▶ **What needs to be done**: The word "will" marks the lines to copy; find all of them in the entries below.

****************************************

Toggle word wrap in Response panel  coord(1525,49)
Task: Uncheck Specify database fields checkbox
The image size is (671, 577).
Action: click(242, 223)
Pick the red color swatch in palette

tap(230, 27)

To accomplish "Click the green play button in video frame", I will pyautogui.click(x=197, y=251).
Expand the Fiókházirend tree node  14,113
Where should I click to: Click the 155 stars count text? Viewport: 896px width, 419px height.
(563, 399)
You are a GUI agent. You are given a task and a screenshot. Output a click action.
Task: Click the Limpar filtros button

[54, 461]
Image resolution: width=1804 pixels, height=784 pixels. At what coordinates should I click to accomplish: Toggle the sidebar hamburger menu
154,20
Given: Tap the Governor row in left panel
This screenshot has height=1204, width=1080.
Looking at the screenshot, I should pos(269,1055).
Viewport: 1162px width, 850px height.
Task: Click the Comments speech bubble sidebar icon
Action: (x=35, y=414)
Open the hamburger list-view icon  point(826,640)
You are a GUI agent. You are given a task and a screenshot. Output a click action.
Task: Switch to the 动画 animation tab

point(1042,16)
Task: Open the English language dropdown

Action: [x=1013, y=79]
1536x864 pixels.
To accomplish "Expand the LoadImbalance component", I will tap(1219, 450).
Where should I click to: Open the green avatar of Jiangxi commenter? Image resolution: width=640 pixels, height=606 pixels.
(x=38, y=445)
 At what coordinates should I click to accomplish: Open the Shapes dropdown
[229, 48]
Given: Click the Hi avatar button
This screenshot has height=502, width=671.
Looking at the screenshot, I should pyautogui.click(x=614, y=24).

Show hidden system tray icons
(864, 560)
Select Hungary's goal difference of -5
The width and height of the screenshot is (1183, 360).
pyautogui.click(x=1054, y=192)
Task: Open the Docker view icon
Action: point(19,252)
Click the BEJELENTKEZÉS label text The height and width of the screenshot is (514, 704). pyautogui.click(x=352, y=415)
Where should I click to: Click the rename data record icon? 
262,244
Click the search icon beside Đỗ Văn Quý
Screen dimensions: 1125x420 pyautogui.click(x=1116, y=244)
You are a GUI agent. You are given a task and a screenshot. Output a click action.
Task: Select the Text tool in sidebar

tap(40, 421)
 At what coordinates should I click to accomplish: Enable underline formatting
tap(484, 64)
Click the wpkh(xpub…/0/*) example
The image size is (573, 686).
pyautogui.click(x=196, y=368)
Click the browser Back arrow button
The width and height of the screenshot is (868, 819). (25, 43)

****************************************

▶ **Reply to the exercise**:
To accomplish "Click the green play button in video frame", I will pyautogui.click(x=197, y=251).
To accomplish "Expand the LoadImbalance component", I will tap(1219, 450).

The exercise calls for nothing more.